===== PASSAGE SHOWN

Lera Nagormay, 10, sits for a photograph in a classroom at school in Maryinka, Donetsk Oblast, Ukraine, on Wednesday, November 22, 2017. When conflict broke out in 2013, Maryinka was heavily contested. “One time, when I walked to school,” Lera says, “when I arrived all the kids were already in the shelter. Shelling had started while I was on my way, and I had to rush in there.”

GENEVA – More than four years of conflict in eastern Ukraine have taken a devastating toll on the education system, destroying and damaging hundreds of schools and forcing 200,000 girls and boys to learn in militarized environments, amid volatile fighting and dangers due to unexploded weapons of war, said UNICEF on May 4.

“Children are learning in schools with bullet holes in the walls and sandbags in windows, bomb shelters in the basements and shrapnel in school yards,” said UNICEF Ukraine Representative Giovanna Barberis. “The education system in eastern Ukraine has been in the crossfire for more than four years. All sides of the conflict must respect international humanitarian law and ensure that schools are safe places for children to learn.”

Children face dangers due to the proximity of military sites, such as bases, storage facilities and security checkpoints, to schools and kindergartens along both sides of eastern Ukraine’s contact line. The contact line divides government- and non-government-controlled areas, and is where fighting is most severe.

==========

**WORK INSTRUCTIONS:**
Summarize the passage about schools in eastern Ukraine in two sentences.

===== PROVIDED RECORDS

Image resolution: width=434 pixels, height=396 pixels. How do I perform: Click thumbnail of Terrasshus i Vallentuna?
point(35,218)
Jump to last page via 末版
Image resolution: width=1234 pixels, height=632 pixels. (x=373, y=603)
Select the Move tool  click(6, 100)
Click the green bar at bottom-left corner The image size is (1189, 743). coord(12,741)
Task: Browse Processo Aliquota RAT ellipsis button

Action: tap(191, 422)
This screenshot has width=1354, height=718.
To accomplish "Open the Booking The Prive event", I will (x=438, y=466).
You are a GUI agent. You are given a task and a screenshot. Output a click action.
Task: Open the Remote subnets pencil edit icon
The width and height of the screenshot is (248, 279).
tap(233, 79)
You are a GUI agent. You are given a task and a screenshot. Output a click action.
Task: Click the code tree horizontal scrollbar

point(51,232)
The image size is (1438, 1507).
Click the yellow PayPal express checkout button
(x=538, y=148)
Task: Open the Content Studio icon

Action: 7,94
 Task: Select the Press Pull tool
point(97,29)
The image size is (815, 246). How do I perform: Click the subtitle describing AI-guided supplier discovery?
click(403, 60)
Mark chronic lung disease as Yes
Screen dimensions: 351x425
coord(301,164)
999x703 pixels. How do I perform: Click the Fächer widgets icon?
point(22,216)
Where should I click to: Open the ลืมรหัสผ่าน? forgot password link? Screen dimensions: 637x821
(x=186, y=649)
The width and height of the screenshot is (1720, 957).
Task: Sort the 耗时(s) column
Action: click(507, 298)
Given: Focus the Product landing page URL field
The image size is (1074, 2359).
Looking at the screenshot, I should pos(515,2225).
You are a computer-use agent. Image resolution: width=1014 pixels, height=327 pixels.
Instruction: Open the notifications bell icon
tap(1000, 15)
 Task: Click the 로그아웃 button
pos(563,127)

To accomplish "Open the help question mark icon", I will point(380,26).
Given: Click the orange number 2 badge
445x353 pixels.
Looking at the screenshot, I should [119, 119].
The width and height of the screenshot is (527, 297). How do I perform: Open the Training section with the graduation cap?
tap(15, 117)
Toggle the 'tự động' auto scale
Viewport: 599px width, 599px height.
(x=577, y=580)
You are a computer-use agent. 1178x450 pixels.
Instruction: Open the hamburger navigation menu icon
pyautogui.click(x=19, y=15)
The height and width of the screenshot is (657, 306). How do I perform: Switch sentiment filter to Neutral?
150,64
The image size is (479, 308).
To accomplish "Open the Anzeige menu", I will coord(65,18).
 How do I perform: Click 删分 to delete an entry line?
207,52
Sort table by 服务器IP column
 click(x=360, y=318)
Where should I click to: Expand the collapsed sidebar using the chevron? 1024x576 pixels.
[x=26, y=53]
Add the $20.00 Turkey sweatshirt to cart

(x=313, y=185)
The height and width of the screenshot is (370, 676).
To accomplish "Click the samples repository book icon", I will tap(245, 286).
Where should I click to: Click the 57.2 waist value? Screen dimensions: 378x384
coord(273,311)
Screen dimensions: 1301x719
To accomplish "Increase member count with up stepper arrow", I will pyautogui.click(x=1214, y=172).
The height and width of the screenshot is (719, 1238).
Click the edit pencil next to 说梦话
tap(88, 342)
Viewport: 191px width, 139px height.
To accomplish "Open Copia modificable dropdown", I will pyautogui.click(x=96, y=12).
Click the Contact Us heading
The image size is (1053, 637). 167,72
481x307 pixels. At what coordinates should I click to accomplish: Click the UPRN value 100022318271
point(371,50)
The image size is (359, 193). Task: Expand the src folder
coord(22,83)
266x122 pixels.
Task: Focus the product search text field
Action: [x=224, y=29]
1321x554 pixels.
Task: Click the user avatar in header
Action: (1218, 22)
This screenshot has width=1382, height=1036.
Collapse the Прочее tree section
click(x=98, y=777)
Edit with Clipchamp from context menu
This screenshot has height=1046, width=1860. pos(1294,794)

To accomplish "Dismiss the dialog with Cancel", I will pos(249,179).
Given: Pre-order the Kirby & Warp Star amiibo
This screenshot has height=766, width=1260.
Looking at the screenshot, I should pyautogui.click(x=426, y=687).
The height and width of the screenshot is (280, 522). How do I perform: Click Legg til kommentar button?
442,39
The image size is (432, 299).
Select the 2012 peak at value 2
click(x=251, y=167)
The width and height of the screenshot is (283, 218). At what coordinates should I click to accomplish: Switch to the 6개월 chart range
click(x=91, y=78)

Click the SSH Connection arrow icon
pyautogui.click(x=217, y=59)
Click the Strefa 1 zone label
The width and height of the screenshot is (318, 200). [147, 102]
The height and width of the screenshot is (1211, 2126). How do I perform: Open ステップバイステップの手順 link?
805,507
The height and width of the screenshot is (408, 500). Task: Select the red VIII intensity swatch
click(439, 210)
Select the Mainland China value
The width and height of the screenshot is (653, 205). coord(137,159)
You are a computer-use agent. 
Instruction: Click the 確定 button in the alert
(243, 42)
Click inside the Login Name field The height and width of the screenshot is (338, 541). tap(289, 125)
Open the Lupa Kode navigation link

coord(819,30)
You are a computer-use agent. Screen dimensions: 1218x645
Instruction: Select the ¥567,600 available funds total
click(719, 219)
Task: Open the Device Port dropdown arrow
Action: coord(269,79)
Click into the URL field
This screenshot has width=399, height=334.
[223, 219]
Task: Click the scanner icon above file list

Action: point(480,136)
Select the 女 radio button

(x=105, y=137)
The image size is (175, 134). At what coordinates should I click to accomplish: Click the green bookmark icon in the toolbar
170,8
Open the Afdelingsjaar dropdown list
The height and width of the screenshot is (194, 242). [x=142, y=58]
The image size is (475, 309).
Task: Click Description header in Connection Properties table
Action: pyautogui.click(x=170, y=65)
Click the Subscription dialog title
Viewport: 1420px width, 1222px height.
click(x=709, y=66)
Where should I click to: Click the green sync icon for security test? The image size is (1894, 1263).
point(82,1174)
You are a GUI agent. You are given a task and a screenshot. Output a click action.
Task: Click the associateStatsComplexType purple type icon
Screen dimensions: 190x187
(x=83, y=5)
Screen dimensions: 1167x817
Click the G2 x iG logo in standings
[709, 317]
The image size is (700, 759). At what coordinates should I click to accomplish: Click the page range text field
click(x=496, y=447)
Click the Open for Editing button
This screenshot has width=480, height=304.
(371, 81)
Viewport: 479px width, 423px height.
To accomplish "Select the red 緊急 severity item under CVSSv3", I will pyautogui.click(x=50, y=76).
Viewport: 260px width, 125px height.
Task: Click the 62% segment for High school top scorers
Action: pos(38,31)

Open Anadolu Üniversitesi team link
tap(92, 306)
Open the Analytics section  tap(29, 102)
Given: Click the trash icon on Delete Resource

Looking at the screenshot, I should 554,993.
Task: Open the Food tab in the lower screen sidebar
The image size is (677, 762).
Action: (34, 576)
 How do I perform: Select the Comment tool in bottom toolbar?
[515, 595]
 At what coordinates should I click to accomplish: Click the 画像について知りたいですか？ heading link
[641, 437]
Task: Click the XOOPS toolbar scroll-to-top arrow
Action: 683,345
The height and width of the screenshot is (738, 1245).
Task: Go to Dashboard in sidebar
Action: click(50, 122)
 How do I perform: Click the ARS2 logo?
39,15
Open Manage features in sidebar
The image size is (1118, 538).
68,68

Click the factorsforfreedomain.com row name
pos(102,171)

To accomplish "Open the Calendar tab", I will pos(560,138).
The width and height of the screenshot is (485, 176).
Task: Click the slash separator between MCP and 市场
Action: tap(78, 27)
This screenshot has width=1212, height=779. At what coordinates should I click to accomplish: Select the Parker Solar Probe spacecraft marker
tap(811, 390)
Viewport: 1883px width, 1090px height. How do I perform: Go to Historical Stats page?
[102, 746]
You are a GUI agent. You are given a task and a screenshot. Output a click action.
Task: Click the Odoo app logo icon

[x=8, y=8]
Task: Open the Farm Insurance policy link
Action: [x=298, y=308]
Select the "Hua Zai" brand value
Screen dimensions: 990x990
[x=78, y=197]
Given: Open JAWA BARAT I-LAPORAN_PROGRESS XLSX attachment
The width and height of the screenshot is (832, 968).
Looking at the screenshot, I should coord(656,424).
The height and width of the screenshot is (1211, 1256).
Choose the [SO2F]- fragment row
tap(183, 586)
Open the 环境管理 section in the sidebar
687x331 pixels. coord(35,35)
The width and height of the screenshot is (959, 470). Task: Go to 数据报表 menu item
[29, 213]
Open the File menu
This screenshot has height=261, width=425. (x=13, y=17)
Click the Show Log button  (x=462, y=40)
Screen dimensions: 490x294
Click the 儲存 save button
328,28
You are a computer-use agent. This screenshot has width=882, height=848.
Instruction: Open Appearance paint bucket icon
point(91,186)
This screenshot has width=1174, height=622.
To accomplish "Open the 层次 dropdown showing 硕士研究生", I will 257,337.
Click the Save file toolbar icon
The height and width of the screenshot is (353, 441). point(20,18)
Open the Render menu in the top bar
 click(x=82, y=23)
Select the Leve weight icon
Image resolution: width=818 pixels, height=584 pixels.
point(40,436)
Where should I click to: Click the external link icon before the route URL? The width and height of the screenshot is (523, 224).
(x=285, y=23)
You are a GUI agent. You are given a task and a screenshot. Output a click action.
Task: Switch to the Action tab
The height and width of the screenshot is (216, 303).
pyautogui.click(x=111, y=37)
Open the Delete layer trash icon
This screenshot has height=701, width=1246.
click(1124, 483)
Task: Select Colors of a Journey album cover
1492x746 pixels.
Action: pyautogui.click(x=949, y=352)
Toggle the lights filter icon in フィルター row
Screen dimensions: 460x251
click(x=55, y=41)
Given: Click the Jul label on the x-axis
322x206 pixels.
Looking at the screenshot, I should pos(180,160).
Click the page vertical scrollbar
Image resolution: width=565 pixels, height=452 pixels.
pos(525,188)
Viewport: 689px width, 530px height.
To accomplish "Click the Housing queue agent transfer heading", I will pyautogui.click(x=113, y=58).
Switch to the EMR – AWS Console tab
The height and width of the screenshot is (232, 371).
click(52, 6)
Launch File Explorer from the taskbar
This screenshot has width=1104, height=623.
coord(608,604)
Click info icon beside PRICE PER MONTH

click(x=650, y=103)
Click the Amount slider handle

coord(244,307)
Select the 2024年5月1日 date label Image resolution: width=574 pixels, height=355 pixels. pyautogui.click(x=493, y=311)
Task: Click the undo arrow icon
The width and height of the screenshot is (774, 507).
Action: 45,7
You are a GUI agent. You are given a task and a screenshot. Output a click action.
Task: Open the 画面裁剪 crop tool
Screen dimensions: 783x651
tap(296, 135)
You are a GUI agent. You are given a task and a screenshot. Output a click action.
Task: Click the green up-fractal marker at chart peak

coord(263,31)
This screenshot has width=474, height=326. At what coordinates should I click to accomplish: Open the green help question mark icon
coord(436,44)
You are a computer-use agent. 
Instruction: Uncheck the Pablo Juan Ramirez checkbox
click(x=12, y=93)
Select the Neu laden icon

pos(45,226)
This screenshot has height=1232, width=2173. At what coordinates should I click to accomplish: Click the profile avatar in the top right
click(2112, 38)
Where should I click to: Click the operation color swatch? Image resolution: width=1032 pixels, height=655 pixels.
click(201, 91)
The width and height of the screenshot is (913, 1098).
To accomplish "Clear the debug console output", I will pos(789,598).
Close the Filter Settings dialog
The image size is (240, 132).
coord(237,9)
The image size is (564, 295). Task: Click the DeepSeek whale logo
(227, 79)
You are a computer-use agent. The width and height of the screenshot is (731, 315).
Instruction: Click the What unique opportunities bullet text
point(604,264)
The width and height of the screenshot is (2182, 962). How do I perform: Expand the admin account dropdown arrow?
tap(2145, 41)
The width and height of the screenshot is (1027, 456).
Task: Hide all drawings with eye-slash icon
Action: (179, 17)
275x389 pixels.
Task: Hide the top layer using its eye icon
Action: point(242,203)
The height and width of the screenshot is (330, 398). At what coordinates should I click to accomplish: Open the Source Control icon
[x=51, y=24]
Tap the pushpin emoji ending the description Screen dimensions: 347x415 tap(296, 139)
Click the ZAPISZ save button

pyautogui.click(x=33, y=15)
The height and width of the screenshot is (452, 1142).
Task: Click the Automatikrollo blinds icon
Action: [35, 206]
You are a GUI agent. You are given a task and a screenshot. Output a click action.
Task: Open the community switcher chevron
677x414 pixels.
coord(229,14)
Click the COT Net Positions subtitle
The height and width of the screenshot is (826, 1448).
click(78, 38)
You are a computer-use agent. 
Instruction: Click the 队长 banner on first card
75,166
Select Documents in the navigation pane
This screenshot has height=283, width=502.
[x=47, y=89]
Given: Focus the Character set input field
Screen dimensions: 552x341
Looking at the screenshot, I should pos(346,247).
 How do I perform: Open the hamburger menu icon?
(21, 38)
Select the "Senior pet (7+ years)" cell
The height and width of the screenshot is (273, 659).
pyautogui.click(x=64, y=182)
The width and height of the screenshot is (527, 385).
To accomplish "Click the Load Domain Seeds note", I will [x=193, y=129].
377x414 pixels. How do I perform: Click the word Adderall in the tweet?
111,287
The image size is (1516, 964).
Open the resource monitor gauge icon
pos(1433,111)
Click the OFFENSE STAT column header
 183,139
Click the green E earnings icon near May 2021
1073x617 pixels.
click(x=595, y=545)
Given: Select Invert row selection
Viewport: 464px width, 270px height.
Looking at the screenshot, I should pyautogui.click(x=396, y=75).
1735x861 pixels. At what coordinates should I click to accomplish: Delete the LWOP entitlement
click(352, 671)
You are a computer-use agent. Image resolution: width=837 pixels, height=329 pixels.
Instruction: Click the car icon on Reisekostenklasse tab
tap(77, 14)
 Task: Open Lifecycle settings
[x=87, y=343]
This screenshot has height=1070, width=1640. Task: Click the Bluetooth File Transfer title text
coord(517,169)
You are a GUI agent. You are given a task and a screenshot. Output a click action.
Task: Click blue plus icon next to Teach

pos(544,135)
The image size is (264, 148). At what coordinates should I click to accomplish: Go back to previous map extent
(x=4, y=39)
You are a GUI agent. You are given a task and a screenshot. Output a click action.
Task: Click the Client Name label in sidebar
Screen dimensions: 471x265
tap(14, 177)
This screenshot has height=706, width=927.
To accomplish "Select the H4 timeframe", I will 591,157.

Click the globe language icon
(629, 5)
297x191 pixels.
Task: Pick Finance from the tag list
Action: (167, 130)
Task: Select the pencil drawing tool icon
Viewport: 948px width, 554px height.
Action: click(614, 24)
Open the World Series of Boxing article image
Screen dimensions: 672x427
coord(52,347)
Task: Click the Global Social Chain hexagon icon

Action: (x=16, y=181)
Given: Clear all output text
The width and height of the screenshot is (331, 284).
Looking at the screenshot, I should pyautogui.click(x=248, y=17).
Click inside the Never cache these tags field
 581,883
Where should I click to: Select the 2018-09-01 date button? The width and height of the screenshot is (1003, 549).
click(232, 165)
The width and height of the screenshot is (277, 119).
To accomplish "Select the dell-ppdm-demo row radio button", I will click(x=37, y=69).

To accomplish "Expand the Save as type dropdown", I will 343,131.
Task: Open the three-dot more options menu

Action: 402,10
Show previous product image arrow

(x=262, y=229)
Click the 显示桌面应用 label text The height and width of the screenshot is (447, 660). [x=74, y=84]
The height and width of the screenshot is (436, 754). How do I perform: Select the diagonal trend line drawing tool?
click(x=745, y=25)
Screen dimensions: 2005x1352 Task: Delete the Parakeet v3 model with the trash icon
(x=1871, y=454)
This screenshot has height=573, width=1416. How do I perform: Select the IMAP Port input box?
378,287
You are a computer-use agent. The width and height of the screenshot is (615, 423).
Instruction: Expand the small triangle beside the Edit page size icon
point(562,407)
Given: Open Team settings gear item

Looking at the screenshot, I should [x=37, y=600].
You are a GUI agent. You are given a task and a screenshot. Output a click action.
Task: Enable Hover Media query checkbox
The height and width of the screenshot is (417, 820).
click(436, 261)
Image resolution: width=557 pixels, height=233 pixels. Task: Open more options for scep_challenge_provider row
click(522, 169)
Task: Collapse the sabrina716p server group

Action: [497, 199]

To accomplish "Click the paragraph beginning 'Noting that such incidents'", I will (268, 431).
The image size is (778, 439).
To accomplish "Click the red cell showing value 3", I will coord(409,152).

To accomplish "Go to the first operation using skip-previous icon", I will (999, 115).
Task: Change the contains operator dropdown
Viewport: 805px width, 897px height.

==========

**ANSWER IN FULL:**
UNICEF said on May 4 that more than four years of conflict in eastern Ukraine have destroyed and damaged hundreds of schools and forced 200,000 girls and boys to learn in militarized environments, amid volatile fighting and unexploded weapons of war. Children study in schools with bullet holes, sandbags in windows and shrapnel in the yards, and military sites near schools and kindergartens along the contact line, where fighting is most severe, put them in danger.